▸ Excerpt:
-----
|Home | About | Journals | Submit | Contact Us | Français|
Most risk factors for male breast cancer have been derived from retrospective studies that may reflect selective recall. In the prospective National Institutes of Health–AARP Diet and Health Study, we studied 324920 men, among whom 121 developed breast cancer. Men who reported a first-degree relative with breast cancer had an increased risk of breast cancer (relative risk [RR] = 1.92, 95% confidence interval [CI] = 1.19 to 3.09). Among the medical conditions examined, a new finding emerged regarding increased male breast cancer risk associated with a history of a bone fracture (RR = 2.20, 95% CI = 1.24 to 3.91). Obesity was positively related to risk (RR = 1.79, 95% CI = 1.10 to 2.91, for body mass indices of ≥30 vs <25 kg/m2) and physical activity inversely related, even after adjustment for body mass index. Smokers were at somewhat elevated risk, although trends with smoking characteristics were inconsistent. Alcohol consumption was not related to risk. The identified risk factors show some commonalities with female breast cancer and indicate the importance of hormonal mechanisms. Differences in risk factors may reflect unique mechanisms associated with androgens and their ratio to bioavailable estrogens.
Many risk factors for male breast cancer have been identified in studies that may suffer from the selective recall of participants.
Prospective cohort study of more than 300000 men in the National Institutes of Health–AARP Diet and Health Study, who submitted a completed questionnaire and of whom 121 developed breast cancer.
Having a first-degree relative with breast cancer, having a bone fracture after the age of 45 years, and being obese were associated with an increased risk of male breast cancer. Physical activity, after adjustment for body mass index, was inversely related to risk. Alcohol consumption was not related to risk.
-----
▸ Information provided:
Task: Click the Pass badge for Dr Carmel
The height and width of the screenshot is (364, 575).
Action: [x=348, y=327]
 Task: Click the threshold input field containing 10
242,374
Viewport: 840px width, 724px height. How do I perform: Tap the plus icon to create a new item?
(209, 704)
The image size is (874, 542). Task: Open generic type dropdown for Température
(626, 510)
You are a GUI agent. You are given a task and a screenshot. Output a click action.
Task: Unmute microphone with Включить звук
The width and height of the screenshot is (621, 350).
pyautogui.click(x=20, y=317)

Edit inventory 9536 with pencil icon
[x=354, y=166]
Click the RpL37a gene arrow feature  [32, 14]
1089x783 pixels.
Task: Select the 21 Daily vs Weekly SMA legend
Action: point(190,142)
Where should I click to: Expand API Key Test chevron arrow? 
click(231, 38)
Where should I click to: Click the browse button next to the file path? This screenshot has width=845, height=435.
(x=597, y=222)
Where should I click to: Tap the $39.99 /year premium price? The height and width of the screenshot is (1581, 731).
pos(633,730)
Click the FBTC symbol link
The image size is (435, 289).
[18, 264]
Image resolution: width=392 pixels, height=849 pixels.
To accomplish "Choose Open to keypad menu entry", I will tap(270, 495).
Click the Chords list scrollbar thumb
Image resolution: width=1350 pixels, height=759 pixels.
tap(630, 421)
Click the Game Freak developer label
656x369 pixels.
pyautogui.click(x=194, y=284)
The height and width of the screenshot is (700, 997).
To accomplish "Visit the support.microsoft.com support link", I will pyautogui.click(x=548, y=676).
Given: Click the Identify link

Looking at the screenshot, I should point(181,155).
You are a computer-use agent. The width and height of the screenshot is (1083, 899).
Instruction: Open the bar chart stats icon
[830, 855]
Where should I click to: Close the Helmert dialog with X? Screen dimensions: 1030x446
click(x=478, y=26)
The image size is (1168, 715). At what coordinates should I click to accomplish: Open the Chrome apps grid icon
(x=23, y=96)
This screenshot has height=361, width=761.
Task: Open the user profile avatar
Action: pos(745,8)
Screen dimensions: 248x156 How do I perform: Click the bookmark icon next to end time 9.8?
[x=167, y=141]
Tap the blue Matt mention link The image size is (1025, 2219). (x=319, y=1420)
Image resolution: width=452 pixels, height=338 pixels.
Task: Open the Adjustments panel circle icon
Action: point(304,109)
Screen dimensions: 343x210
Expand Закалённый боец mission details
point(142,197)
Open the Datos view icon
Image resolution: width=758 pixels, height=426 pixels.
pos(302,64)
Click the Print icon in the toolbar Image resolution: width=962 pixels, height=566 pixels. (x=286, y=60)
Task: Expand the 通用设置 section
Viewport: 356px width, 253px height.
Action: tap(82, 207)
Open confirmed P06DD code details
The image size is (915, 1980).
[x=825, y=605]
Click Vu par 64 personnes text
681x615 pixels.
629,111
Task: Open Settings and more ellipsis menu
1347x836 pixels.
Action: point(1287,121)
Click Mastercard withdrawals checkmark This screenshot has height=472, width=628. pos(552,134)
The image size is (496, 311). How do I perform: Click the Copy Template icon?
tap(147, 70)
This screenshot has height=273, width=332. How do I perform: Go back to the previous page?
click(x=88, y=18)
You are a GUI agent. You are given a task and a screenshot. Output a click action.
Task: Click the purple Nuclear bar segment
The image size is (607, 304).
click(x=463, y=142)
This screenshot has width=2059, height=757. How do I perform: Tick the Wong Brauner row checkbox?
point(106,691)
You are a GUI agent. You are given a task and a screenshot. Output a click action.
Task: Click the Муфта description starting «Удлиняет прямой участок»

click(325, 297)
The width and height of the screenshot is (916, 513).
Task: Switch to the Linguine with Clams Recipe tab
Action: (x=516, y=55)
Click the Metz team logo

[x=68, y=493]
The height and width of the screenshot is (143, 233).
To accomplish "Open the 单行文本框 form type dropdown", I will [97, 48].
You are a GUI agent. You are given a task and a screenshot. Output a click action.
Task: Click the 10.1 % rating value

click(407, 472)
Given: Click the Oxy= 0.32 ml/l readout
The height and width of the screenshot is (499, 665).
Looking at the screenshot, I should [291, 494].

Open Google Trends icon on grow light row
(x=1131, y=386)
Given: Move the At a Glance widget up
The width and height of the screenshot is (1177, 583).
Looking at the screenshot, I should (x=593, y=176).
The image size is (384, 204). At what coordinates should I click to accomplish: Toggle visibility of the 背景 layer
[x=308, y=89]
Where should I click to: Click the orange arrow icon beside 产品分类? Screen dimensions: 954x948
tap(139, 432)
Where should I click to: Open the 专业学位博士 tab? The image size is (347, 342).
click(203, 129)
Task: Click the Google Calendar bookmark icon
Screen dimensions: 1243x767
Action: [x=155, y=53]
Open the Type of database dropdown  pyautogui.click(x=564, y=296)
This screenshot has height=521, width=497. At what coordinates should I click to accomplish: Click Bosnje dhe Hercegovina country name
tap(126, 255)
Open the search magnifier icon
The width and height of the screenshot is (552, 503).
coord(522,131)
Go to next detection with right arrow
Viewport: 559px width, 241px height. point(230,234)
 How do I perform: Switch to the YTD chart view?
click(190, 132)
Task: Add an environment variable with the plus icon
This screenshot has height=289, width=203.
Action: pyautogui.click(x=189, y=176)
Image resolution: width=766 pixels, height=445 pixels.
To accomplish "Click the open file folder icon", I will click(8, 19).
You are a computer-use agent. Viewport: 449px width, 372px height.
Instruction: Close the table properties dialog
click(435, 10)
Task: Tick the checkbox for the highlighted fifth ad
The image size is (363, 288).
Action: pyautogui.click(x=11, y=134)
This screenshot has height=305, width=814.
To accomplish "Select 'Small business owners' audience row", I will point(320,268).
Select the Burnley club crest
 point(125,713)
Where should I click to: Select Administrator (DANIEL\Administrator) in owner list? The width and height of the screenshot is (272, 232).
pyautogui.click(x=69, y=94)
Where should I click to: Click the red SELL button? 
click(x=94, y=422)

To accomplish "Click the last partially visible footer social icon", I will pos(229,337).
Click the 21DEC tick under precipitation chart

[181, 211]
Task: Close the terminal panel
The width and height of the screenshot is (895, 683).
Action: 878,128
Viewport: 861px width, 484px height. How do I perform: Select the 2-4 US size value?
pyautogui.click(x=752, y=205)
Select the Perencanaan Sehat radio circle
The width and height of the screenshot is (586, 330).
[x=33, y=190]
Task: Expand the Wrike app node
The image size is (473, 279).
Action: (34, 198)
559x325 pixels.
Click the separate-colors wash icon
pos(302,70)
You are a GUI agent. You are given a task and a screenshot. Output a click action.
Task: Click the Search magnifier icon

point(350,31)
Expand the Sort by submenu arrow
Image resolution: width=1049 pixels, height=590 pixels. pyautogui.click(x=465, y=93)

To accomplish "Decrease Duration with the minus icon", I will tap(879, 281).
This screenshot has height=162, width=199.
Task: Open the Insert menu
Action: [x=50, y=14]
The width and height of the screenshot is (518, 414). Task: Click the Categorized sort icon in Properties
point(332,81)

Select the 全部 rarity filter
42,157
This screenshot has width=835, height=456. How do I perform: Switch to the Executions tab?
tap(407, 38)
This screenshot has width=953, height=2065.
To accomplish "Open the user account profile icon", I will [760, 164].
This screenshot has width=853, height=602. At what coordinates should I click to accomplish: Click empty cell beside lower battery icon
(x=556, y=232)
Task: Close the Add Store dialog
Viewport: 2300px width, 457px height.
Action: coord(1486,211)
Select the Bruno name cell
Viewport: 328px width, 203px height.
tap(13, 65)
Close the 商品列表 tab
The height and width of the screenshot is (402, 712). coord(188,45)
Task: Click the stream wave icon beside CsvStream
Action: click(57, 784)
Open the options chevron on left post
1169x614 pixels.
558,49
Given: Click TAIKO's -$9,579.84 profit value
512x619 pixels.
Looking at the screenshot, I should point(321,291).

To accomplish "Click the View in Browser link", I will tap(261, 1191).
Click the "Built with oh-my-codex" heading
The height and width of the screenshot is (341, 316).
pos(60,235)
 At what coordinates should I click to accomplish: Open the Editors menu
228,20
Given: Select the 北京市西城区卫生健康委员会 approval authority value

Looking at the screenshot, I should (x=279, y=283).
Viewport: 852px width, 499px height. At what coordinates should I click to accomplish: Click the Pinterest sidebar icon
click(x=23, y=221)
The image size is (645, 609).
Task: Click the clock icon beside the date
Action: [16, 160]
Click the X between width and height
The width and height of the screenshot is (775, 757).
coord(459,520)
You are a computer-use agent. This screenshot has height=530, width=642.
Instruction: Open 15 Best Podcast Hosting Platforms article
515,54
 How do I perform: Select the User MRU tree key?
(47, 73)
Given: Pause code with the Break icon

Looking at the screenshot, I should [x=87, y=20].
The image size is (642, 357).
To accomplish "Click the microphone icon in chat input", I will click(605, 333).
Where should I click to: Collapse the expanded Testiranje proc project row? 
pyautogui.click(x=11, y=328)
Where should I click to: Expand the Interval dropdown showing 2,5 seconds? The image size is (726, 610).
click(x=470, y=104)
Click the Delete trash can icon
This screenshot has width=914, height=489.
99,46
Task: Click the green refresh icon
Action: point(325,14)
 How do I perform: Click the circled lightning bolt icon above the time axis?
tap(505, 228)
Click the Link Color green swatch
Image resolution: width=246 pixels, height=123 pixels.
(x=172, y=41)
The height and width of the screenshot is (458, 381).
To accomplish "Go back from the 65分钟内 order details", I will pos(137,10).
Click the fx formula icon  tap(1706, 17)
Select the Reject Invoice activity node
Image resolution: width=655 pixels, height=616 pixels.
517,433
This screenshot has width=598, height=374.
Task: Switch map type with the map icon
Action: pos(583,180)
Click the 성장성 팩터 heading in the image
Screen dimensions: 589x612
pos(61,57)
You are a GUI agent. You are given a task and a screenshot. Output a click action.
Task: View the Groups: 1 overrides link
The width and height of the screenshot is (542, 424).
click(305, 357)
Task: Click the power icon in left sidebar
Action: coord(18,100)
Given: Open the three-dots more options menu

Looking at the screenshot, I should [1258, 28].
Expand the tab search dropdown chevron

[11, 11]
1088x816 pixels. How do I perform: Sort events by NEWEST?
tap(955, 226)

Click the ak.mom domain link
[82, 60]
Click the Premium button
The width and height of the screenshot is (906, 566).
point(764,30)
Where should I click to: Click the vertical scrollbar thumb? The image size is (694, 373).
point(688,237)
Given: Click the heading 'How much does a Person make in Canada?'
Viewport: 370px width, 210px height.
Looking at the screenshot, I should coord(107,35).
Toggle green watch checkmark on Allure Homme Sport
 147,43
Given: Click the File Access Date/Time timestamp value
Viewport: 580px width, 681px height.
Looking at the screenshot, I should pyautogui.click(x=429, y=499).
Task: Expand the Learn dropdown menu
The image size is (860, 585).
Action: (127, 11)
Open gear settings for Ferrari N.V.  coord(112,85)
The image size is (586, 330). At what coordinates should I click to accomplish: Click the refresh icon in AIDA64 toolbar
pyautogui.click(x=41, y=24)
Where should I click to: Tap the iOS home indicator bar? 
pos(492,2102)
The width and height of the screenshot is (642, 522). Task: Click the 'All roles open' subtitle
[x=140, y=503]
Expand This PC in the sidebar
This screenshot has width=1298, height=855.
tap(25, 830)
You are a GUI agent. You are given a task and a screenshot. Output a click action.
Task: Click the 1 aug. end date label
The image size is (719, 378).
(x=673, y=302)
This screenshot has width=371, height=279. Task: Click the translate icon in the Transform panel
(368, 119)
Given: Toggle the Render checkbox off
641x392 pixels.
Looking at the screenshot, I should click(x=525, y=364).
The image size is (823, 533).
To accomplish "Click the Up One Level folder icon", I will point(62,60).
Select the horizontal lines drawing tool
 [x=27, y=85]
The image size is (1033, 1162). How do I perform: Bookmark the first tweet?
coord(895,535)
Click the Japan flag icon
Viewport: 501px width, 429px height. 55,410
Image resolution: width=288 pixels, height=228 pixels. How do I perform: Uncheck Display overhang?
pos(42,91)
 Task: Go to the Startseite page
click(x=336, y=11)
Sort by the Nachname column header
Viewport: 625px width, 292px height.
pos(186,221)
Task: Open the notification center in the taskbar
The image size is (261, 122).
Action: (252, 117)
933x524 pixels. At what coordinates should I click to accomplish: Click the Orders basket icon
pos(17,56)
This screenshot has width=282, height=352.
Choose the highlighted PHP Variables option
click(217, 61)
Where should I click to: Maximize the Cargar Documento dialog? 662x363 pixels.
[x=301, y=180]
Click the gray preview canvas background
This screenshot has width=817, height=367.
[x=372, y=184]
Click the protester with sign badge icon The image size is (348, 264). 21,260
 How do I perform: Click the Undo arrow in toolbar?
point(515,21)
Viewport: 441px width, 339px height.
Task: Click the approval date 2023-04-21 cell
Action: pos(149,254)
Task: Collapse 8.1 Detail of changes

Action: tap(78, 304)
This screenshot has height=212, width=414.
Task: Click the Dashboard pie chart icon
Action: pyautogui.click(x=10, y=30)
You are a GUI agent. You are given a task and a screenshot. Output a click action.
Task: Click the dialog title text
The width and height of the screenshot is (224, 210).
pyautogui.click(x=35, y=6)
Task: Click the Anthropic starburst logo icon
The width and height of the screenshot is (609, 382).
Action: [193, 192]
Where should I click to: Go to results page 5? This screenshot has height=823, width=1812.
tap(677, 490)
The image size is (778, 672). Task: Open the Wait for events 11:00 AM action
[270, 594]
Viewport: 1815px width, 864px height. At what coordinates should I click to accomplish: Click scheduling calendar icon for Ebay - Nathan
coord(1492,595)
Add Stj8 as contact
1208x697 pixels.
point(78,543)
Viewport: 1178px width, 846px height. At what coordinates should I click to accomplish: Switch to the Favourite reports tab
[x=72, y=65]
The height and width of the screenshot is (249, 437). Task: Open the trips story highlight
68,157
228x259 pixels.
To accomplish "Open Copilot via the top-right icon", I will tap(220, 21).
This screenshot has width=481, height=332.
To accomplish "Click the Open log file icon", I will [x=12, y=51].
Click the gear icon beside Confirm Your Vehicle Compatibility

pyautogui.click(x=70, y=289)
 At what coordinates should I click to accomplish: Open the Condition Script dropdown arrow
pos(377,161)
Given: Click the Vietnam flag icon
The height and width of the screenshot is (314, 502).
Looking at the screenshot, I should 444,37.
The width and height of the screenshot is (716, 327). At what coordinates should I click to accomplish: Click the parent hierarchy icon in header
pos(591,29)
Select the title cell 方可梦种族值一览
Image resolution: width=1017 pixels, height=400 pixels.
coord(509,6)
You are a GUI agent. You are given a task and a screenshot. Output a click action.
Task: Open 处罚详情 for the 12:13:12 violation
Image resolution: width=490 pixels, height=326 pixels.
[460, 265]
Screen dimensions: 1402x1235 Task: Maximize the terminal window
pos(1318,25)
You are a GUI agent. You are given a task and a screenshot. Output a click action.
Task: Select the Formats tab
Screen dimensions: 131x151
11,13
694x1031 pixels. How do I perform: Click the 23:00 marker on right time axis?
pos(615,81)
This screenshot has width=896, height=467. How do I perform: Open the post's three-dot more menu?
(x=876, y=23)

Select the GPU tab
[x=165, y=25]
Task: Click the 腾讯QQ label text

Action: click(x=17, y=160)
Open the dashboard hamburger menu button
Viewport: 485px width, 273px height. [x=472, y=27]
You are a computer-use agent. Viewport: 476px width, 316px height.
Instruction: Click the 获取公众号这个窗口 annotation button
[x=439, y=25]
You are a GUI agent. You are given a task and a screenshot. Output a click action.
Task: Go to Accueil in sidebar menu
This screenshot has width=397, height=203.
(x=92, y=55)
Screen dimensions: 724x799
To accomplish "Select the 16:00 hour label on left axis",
-----
▸ Exercise goal:
In the male breast cancer study summary:
1. How many men were studied?
2. What relative risk is given for a body mass index of ≥30 versus <25 kg/m2?
3. After what age did a bone fracture have to occur to be linked with increased risk?

▸ Task output:
1. 324920
2. 1.79 (95% CI 1.10 to 2.91)
3. 45 years